What are the implications of your study for caregivers and policymakers? What are some next steps in research?
Further research is needed to better understand why non- co-residing caregivers perceive hospice communication less favorably and whether caregivers’ level of care involvement, which may relate to caregiver distance and comfort discussing caregiving, are related to perceptions of hospice communication quality. Also, further exploration of how health literacy, hospice literacy, social determinants of health, and other factors play a role in hospice communication quality and satisfaction is needed.

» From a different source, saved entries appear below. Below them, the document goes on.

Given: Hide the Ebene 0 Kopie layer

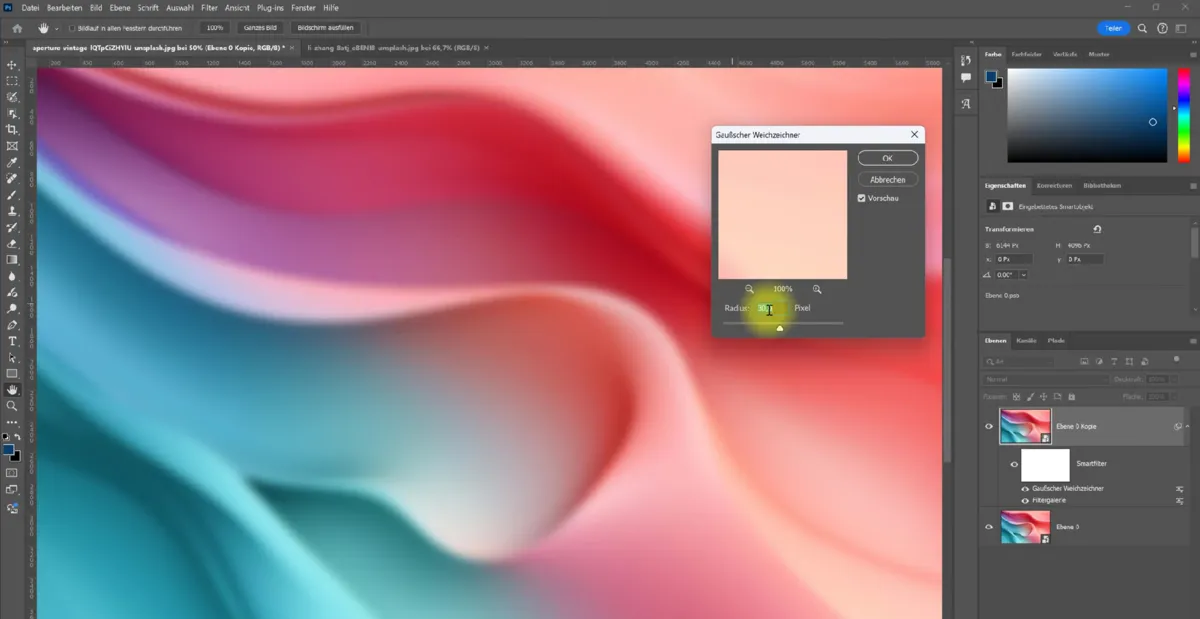Looking at the screenshot, I should [989, 426].
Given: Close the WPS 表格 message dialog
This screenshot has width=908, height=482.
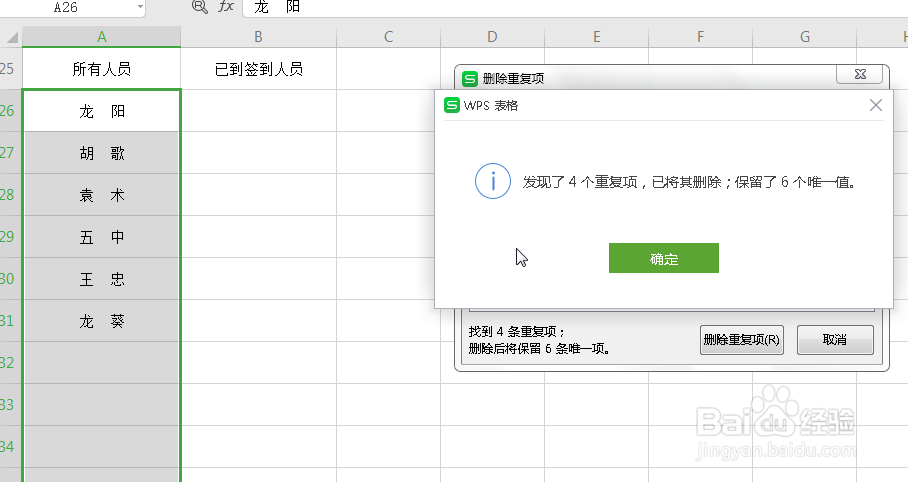Looking at the screenshot, I should [876, 105].
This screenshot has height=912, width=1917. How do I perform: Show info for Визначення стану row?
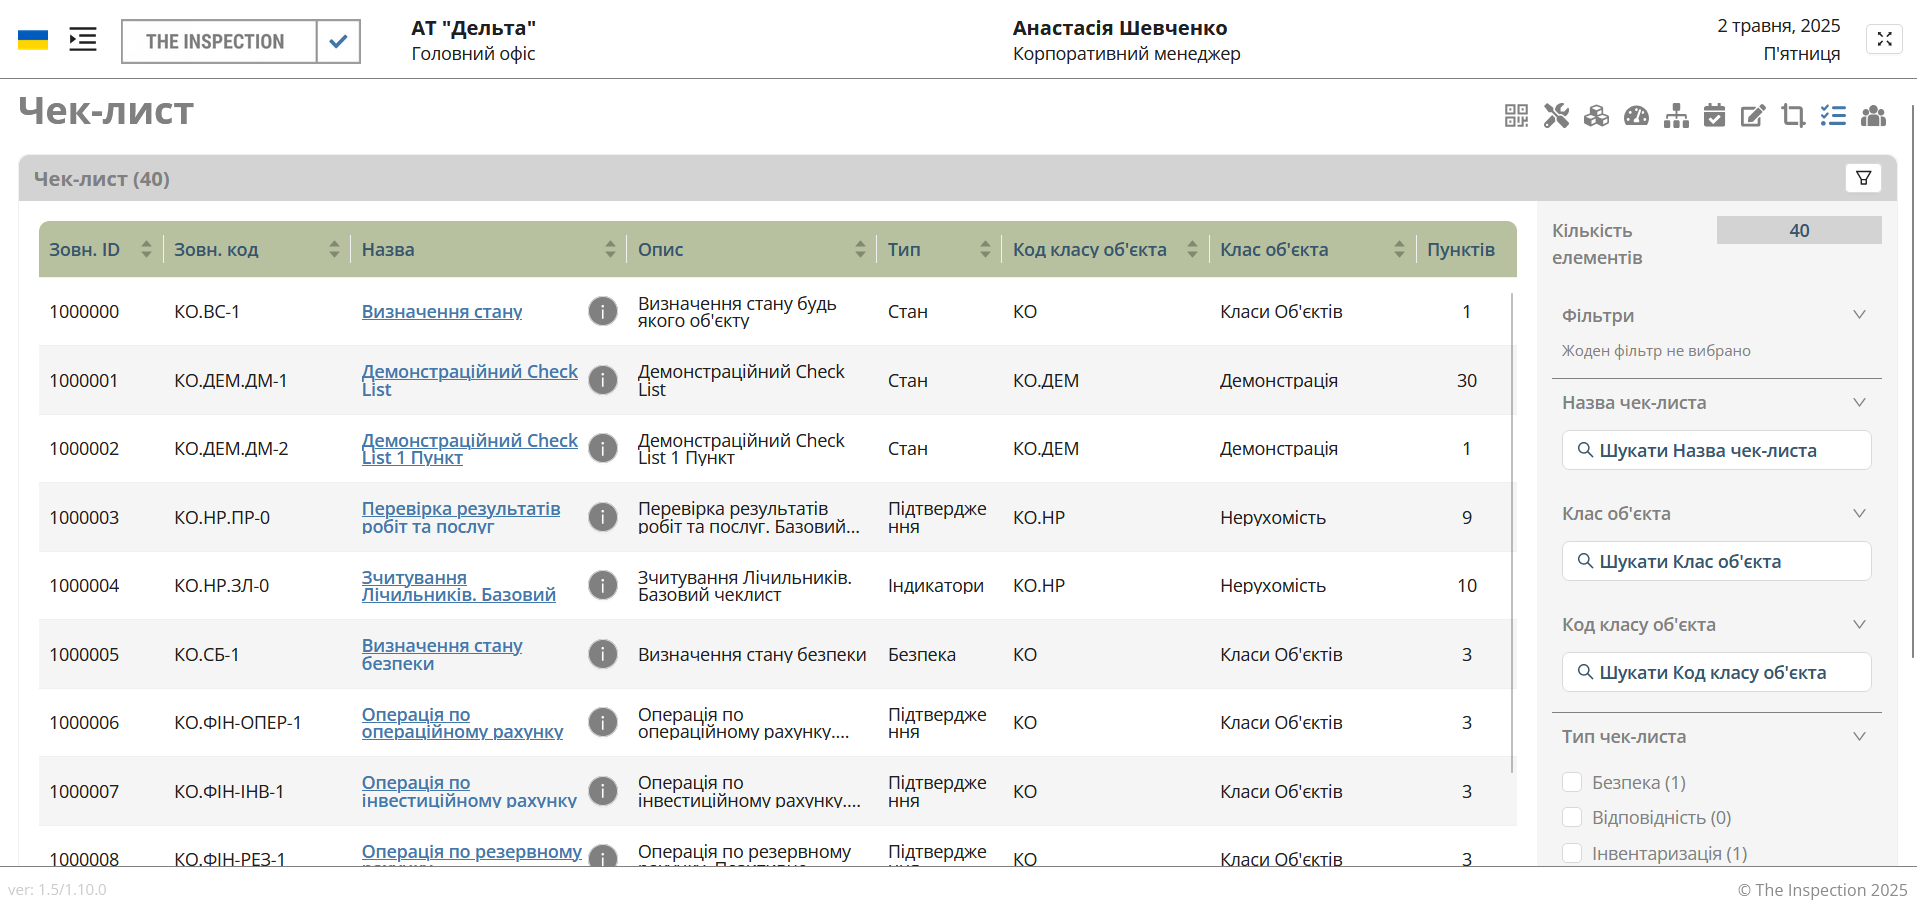pyautogui.click(x=602, y=311)
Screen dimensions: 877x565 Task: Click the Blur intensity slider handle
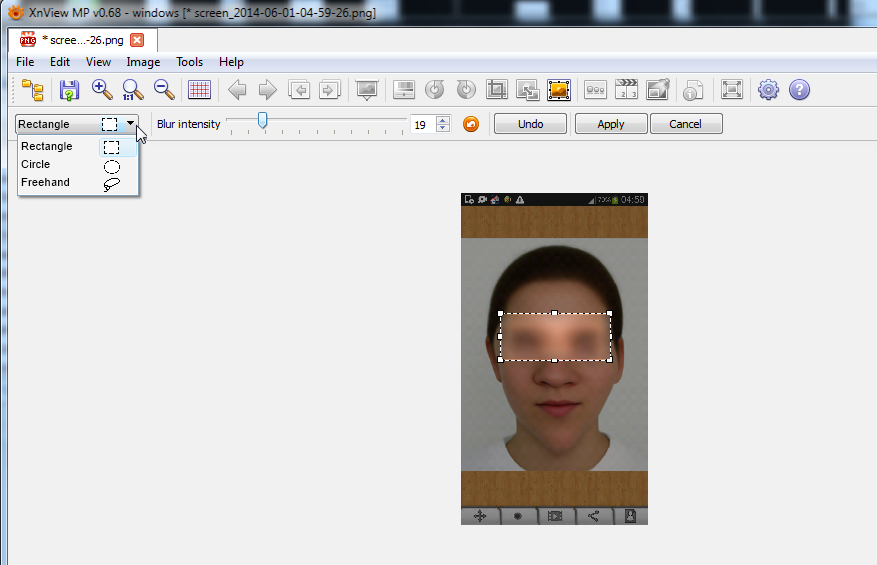click(x=262, y=121)
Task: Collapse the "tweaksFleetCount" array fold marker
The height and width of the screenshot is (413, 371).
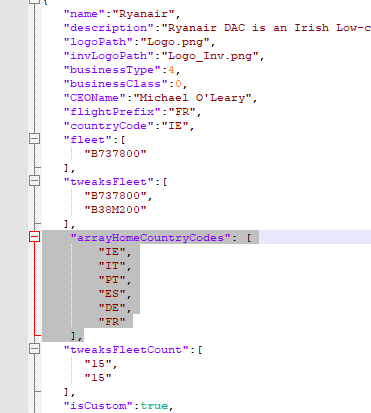Action: pyautogui.click(x=35, y=349)
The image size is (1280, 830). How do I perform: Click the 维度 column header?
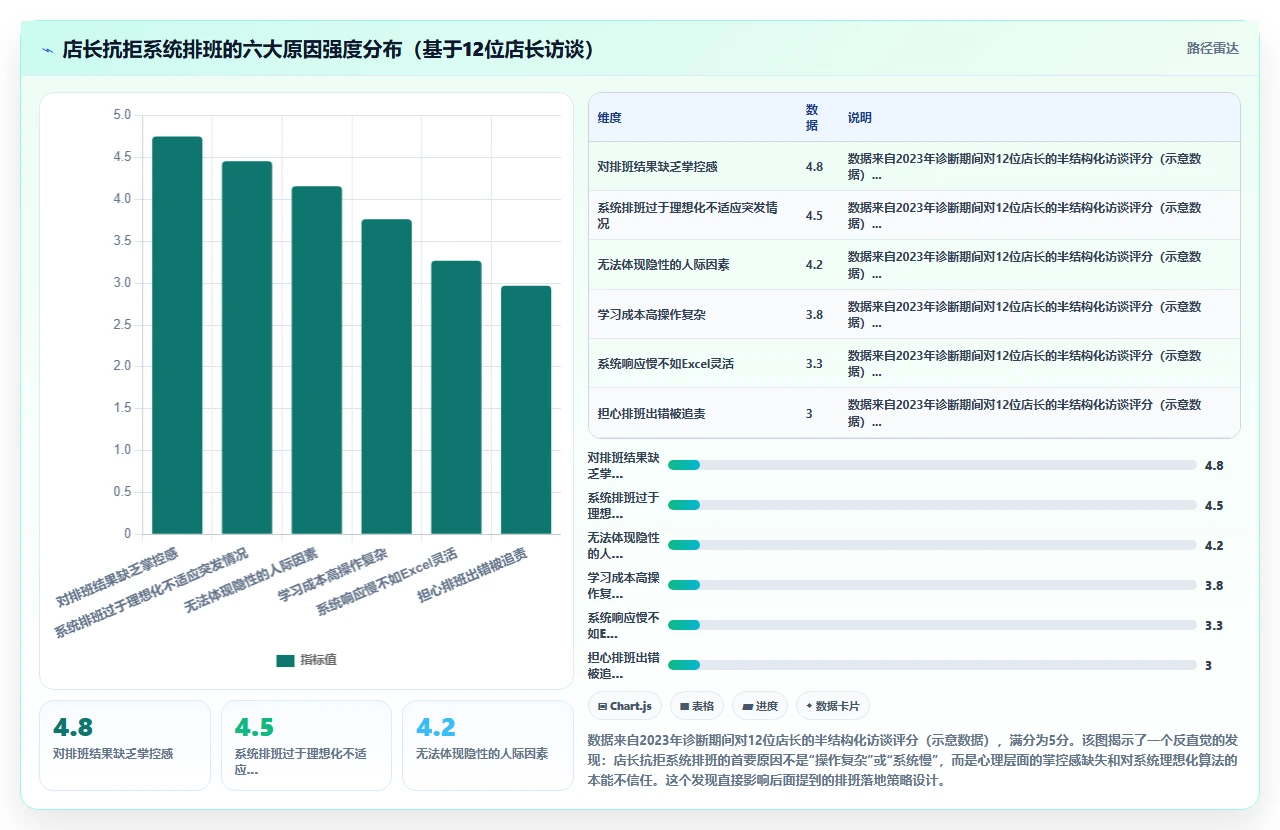pos(610,118)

Our next steps include using a scale we have developed to assess caregivers’ perceptions of communication effectiveness and have used it in numerous studies. We believe the quality of communication and the inclusion of family members in shared decision making are key goals in health care, and especially in a setting like hospice care, where caregivers are often called upon to act as proxy decision makers. Conducting a qualitative study to better understand the communication experiences and unmet needs of distance hospice caregivers is an important next step.
In addition, to give hospice teams the time they need to effectively communicate with co-residing and distance caregivers, policymakers must consider how hospice services and time are billed and how workforce shortages contribute to hospice communication limitations.
How can hospice providers be supported to increase effective communication with distance caregivers?
Home hospice requires family caregivers to provide the lion’s share of care to patients, shifting costs from the hospital to the home. To help family caregivers manage this responsibility, nurses spend considerable time teaching them how to provide care and answering questions during and between visits. Communication and teaching are critical hospice nurse interventions, but nursing time, which is required for teaching, is not billable.
Also, most of the caregivers in our study regularly use the internet. We think there is a great opportunity to develop web-based tools and apps that eliminate proximity barriers and streamline clear communication through visit updates, symptom reporting and assessments, and real-time education through video instruction or text-based communication. These innovations would not replace in-person communication or rapport building but could supplement current communications and offer effective coping tools.
The study, “Close but Not Close Enough: How Distance Caregiving is Associated with Hospice Family Caregiver Hospice Communication Experiences,” was published on January 22, 2023 in Health Communication. Authors include Lauren T. Starr, Karla Washington, Kyle Pitzer, Debra Parker Oliver, and George Demiris.